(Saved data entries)
########
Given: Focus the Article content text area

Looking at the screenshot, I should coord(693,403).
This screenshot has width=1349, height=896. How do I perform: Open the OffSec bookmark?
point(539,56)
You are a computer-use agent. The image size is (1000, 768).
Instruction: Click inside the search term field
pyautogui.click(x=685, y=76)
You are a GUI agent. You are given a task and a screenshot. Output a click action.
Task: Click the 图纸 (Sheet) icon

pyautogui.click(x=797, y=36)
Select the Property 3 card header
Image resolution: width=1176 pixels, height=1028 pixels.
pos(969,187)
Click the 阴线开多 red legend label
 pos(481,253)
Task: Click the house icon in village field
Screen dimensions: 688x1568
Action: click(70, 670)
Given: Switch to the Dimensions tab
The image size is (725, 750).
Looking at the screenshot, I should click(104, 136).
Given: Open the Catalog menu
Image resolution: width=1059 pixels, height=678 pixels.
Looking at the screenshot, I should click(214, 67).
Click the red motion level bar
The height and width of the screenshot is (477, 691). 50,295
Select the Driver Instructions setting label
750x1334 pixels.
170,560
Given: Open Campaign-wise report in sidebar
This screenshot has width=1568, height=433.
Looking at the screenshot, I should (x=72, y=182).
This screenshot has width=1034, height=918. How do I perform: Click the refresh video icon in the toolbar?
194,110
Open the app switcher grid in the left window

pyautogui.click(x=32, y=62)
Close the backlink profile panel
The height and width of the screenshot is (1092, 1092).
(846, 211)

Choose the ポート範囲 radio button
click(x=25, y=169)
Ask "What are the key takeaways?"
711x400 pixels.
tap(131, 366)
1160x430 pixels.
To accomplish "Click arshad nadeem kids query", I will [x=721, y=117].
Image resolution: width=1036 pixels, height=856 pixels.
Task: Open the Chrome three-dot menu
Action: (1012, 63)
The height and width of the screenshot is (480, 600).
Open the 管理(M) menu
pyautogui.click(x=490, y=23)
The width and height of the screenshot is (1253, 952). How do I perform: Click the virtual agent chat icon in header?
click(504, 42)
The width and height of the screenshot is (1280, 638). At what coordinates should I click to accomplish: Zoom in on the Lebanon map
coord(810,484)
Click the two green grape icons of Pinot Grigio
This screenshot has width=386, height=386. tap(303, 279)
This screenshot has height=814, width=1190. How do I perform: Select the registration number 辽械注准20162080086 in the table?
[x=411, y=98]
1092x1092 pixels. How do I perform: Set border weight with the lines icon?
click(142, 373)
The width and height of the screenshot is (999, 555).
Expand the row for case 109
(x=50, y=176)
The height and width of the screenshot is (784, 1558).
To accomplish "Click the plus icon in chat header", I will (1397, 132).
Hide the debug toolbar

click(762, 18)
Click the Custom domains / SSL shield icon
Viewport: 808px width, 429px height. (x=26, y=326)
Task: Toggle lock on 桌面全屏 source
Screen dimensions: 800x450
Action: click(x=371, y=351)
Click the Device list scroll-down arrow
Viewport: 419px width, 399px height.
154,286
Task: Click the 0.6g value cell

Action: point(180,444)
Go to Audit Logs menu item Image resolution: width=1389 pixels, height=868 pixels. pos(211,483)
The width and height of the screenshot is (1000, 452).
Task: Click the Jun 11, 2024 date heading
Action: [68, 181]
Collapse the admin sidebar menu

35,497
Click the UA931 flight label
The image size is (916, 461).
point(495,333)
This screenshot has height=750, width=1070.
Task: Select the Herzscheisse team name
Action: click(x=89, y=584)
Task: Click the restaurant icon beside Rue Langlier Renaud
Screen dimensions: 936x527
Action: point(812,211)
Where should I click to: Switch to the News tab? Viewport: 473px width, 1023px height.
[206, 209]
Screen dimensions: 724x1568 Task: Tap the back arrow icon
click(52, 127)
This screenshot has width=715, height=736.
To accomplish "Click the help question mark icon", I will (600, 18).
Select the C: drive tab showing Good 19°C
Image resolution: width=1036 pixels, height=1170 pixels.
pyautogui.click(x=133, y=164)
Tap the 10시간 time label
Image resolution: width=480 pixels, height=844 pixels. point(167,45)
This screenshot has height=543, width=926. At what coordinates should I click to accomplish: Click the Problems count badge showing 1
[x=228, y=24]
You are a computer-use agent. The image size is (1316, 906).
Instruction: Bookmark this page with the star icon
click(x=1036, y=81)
########
■ Assignment ■
Each record needs to be duplicated exactly.

■ Written reply ■
Given: Focus the Article content text area

Looking at the screenshot, I should coord(693,403).
This screenshot has width=1349, height=896. How do I perform: Open the OffSec bookmark?
point(539,56)
You are a computer-use agent. The image size is (1000, 768).
Instruction: Click inside the search term field
pyautogui.click(x=685, y=76)
You are a GUI agent. You are given a task and a screenshot. Output a click action.
Task: Click the 图纸 (Sheet) icon

pyautogui.click(x=797, y=36)
Select the Property 3 card header
Image resolution: width=1176 pixels, height=1028 pixels.
pos(969,187)
Click the 阴线开多 red legend label
 pos(481,253)
Task: Click the house icon in village field
Screen dimensions: 688x1568
Action: click(70, 670)
Given: Switch to the Dimensions tab
The image size is (725, 750).
Looking at the screenshot, I should click(104, 136).
Given: Open the Catalog menu
Image resolution: width=1059 pixels, height=678 pixels.
Looking at the screenshot, I should click(214, 67).
Click the red motion level bar
The height and width of the screenshot is (477, 691). 50,295
Select the Driver Instructions setting label
750x1334 pixels.
170,560
Given: Open Campaign-wise report in sidebar
This screenshot has width=1568, height=433.
Looking at the screenshot, I should (x=72, y=182).
This screenshot has width=1034, height=918. How do I perform: Click the refresh video icon in the toolbar?
194,110
Open the app switcher grid in the left window

pyautogui.click(x=32, y=62)
Close the backlink profile panel
The height and width of the screenshot is (1092, 1092).
(846, 211)

Choose the ポート範囲 radio button
click(x=25, y=169)
Ask "What are the key takeaways?"
711x400 pixels.
tap(131, 366)
1160x430 pixels.
To accomplish "Click arshad nadeem kids query", I will [x=721, y=117].
Image resolution: width=1036 pixels, height=856 pixels.
Task: Open the Chrome three-dot menu
Action: (1012, 63)
The height and width of the screenshot is (480, 600).
Open the 管理(M) menu
pyautogui.click(x=490, y=23)
The width and height of the screenshot is (1253, 952). How do I perform: Click the virtual agent chat icon in header?
click(504, 42)
The width and height of the screenshot is (1280, 638). At what coordinates should I click to accomplish: Zoom in on the Lebanon map
coord(810,484)
Click the two green grape icons of Pinot Grigio
This screenshot has width=386, height=386. tap(303, 279)
This screenshot has height=814, width=1190. How do I perform: Select the registration number 辽械注准20162080086 in the table?
[x=411, y=98]
1092x1092 pixels. How do I perform: Set border weight with the lines icon?
click(142, 373)
The width and height of the screenshot is (999, 555).
Expand the row for case 109
(x=50, y=176)
The height and width of the screenshot is (784, 1558).
To accomplish "Click the plus icon in chat header", I will (1397, 132).
Hide the debug toolbar

click(762, 18)
Click the Custom domains / SSL shield icon
Viewport: 808px width, 429px height. (x=26, y=326)
Task: Toggle lock on 桌面全屏 source
Screen dimensions: 800x450
Action: click(x=371, y=351)
Click the Device list scroll-down arrow
Viewport: 419px width, 399px height.
154,286
Task: Click the 0.6g value cell

Action: point(180,444)
Go to Audit Logs menu item Image resolution: width=1389 pixels, height=868 pixels. pos(211,483)
The width and height of the screenshot is (1000, 452).
Task: Click the Jun 11, 2024 date heading
Action: [68, 181]
Collapse the admin sidebar menu

35,497
Click the UA931 flight label
The image size is (916, 461).
point(495,333)
This screenshot has height=750, width=1070.
Task: Select the Herzscheisse team name
Action: click(x=89, y=584)
Task: Click the restaurant icon beside Rue Langlier Renaud
Screen dimensions: 936x527
Action: point(812,211)
Where should I click to: Switch to the News tab? Viewport: 473px width, 1023px height.
[206, 209]
Screen dimensions: 724x1568 Task: Tap the back arrow icon
click(52, 127)
This screenshot has width=715, height=736.
To accomplish "Click the help question mark icon", I will (600, 18).
Select the C: drive tab showing Good 19°C
Image resolution: width=1036 pixels, height=1170 pixels.
pyautogui.click(x=133, y=164)
Tap the 10시간 time label
Image resolution: width=480 pixels, height=844 pixels. point(167,45)
This screenshot has height=543, width=926. At what coordinates should I click to accomplish: Click the Problems count badge showing 1
[x=228, y=24]
You are a computer-use agent. The image size is (1316, 906).
Instruction: Bookmark this page with the star icon
click(x=1036, y=81)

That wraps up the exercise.